今回訪れた場所を余裕を持って巡るなら、次のような4泊5日の行程が組みやすいでしょう。

日程移動・観光
1日目札幌→豊富町、言問の松を見学
2日目豊富町周辺観光→紋別市へ移動
3日目カニの爪・流氷科学センター→網走市へ
4日目博物館 網走監獄→遠軽町へ
5日目ガンダムマンホール巡り→札幌

豊富町から紋別市への移動日が長くなるため、豊富町や紋別市にもう1泊追加した5泊6日にすると、さらに余裕が生まれます。

博物館や科学センターのほか、温泉、飲食店、道の駅などにも立ち寄る場合は、移動時間だけで予定を埋めすぎないことが大切です。

長距離ドライブで注意したいこと

道北とオホーツクを巡る際は、市街地と市街地の間が長く、コンビニやガソリンスタンドが少ない区間があります。

燃料が半分程度になったら早めに給油し、飲み物や軽食も用意しておくと安心です。

特に豊富町から紋別市へ向かう区間は移動が長いため、途中で休憩を取りながら走りましょう。

また、北海道では同じ季節でも地域によって気温や天候が大きく異なります。雨や強風、冬季の積雪などで所要時間が変わることもあるため、出発前に最新の道路状況を確認してください。

道北の自然からオホーツクの歴史まで楽しめる旅

今回の周遊旅では、豊富町の言問の松から始まり、紋別市のカニの爪と流氷科学センター、網走市の博物館 網走監獄、遠軽町のガンダムマンホールを巡りました。

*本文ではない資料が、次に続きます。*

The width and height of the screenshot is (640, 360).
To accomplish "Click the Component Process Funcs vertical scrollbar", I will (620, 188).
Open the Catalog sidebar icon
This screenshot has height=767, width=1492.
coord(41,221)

それぞれの場所は、次のようにまったく異なる魅力を持っています。

市町訪れた場所主な見どころ
豊富町言問の松樹齢約1,200年のイチイの巨木
紋別市カニの爪高さ約12メートルの巨大オブジェ
紋別市流氷科学センターGIZA本物の流氷とマイナス20℃の体験
網走市博物館 網走監獄歴史的な舎房と北海道開拓の歴史
遠軽町ガンダムマンホールガンダム・ザクIIと地域名所のデザイン

移動だけを考えると簡単な旅ではありませんが、札幌周辺とは異なる北海道の景色や文化に触れられる、内容の濃いドライブになりました。

有名観光地だけでなく、地域に残る巨木や個性的なオブジェ、デザインマンホールなどを組み合わせて巡れるのも、車で旅をする魅力です。

札幌から道北・オホーツク方面への周遊旅行を計画している方は、豊富町、紋別市、網走市、遠軽町をつなぐ今回のルートを参考にしてみてください。